Saved entries:
· · · · ·

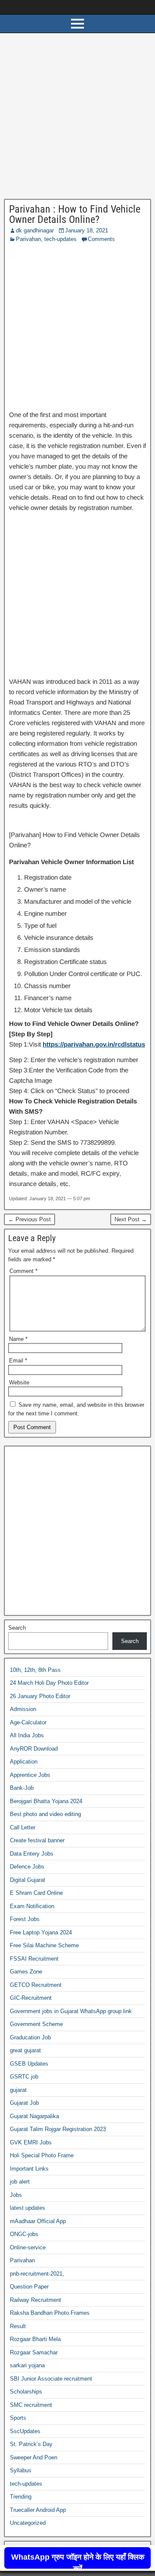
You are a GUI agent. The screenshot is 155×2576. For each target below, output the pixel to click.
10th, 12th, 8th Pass (35, 1670)
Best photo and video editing (45, 1814)
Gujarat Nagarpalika (34, 2116)
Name (18, 1339)
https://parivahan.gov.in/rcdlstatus (94, 1044)
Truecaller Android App (38, 2510)
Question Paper (29, 2286)
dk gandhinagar (35, 230)
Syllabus (20, 2470)
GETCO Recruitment (36, 1985)
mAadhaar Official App (38, 2221)
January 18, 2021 (86, 230)
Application (23, 1761)
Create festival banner (37, 1840)
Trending (20, 2496)
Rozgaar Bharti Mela (35, 2339)
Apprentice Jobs (30, 1775)
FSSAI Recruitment (34, 1958)
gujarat (18, 2090)
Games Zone (26, 1971)
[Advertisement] (77, 118)
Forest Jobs (25, 1919)
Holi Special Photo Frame (42, 2155)
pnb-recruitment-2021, (37, 2273)
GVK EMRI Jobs (31, 2142)
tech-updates (60, 239)
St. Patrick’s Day (31, 2444)
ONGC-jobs (24, 2234)
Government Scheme (36, 2024)
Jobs (16, 2195)
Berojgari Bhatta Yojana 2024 (46, 1801)
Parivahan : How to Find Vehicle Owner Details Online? (74, 214)
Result (18, 2326)
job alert (20, 2181)
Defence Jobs (27, 1866)
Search (17, 1628)
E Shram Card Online (36, 1893)
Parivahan (28, 239)
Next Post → (131, 1219)
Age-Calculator (28, 1722)
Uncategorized (28, 2523)
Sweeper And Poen (33, 2457)
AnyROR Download (34, 1748)
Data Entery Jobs (31, 1853)
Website (19, 1382)
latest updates (27, 2208)
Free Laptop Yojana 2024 (41, 1932)
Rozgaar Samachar (34, 2352)
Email (18, 1360)
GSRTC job (24, 2076)
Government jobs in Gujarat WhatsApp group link (71, 2011)
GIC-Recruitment (31, 1998)
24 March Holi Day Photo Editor (49, 1683)
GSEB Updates (29, 2063)
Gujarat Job (24, 2103)
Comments (101, 239)
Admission (23, 1709)
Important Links (29, 2168)
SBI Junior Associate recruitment (51, 2378)
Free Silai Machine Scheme (44, 1945)
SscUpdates (25, 2431)
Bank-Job (22, 1788)
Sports (18, 2418)
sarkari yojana (27, 2365)
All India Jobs (27, 1735)
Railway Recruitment (35, 2300)
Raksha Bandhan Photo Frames (50, 2313)
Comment (23, 1271)
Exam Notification (32, 1906)
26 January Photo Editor (40, 1696)
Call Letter (22, 1827)
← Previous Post (29, 1219)
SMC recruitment (31, 2405)
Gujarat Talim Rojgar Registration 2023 (58, 2129)
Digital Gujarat (27, 1880)
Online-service (28, 2247)
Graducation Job (30, 2037)
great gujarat (25, 2050)
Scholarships (26, 2391)
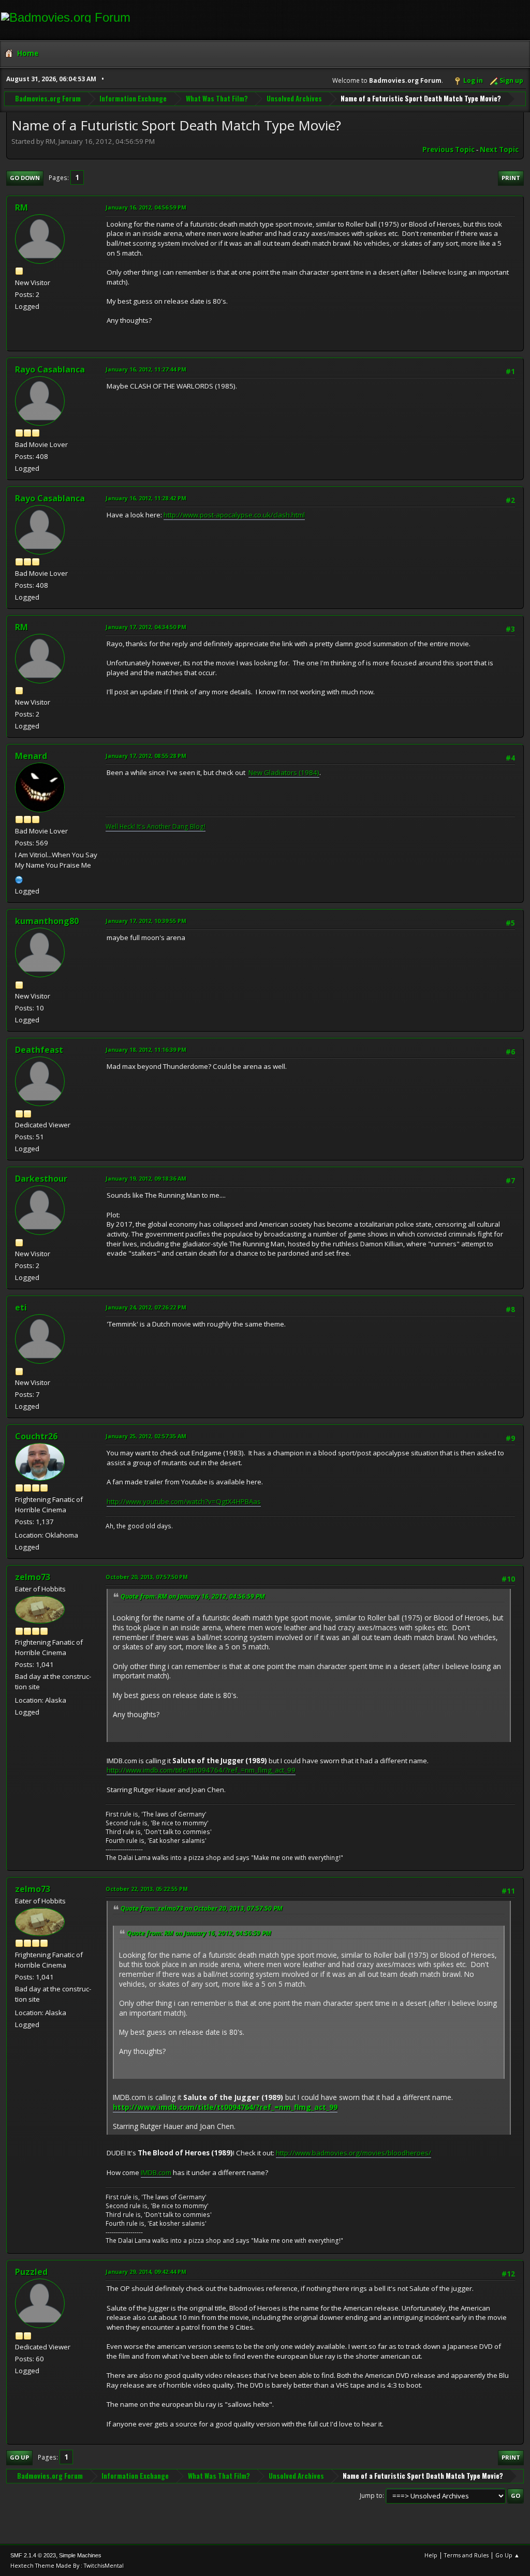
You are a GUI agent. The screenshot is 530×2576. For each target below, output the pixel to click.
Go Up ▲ (507, 2555)
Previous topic (448, 149)
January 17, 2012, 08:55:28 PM (146, 756)
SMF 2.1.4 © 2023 (33, 2555)
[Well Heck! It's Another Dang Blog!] (19, 878)
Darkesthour (41, 1178)
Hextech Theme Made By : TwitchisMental (67, 2565)
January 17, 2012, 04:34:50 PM (146, 627)
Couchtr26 (36, 1436)
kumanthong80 (47, 921)
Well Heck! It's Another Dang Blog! (155, 826)
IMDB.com (156, 2172)
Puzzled (31, 2271)
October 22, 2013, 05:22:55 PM (147, 1889)
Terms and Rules (466, 2555)
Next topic (499, 149)
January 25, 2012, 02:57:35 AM (146, 1436)
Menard (31, 756)
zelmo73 (32, 1577)
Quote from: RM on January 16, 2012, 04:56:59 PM (193, 1596)
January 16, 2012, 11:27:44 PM (146, 369)
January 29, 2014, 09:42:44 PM (146, 2271)
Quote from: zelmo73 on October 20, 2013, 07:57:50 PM (202, 1908)
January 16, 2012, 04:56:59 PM (146, 207)
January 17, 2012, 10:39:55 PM (146, 921)
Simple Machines (80, 2555)
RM (21, 207)
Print (511, 178)
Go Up (19, 2457)
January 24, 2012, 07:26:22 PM (146, 1307)
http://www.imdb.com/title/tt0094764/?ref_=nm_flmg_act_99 (201, 1770)
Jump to (371, 2495)
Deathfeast (39, 1049)
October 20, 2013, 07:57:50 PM (147, 1577)
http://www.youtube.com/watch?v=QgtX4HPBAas (184, 1501)
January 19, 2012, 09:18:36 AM (146, 1178)
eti (21, 1307)
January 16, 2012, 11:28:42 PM (146, 498)
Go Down (25, 178)
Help (430, 2555)
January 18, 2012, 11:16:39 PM (146, 1049)
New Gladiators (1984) (283, 772)
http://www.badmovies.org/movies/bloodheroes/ (353, 2152)
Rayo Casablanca (50, 369)
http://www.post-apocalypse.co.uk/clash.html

· · · · ·

Try it: Out of the records above, set down only the lines from the one that contains "GIC-Recruitment (31, 1998)" through the one that contains "SMF 2.1.4 © 2023 (33, 2555)", unchanged and without the pictures.

Task response:
GIC-Recruitment (31, 1998)
24 March Holi Day Photo Editor (49, 1683)
GSEB Updates (29, 2063)
Gujarat Job (24, 2103)
Comments (101, 239)
Admission (23, 1709)
Important Links (29, 2168)
SBI Junior Associate recruitment (51, 2378)
Free Silai Machine Scheme (44, 1945)
SscUpdates (25, 2431)
Bank-Job (22, 1788)
Sports (18, 2418)
sarkari yojana (27, 2365)
All India Jobs (27, 1735)
Railway Recruitment (35, 2300)
Raksha Bandhan Photo Frames (50, 2313)
Comment (23, 1271)
Exam Notification (32, 1906)
26 January Photo Editor (40, 1696)
Call Letter (22, 1827)
← Previous Post (29, 1219)
SMC recruitment (31, 2405)
Gujarat Talim Rojgar Registration 2023 (58, 2129)
Digital Gujarat (27, 1880)
Online-service (28, 2247)
Graducation Job (30, 2037)
great gujarat (25, 2050)
Scholarships (26, 2391)
You are a GUI agent. The screenshot is 530×2576. For each target below, output the pixel to click.
Go Up ▲ (507, 2555)
Previous topic (448, 149)
January 17, 2012, 08:55:28 PM (146, 756)
SMF 2.1.4 © 2023 (33, 2555)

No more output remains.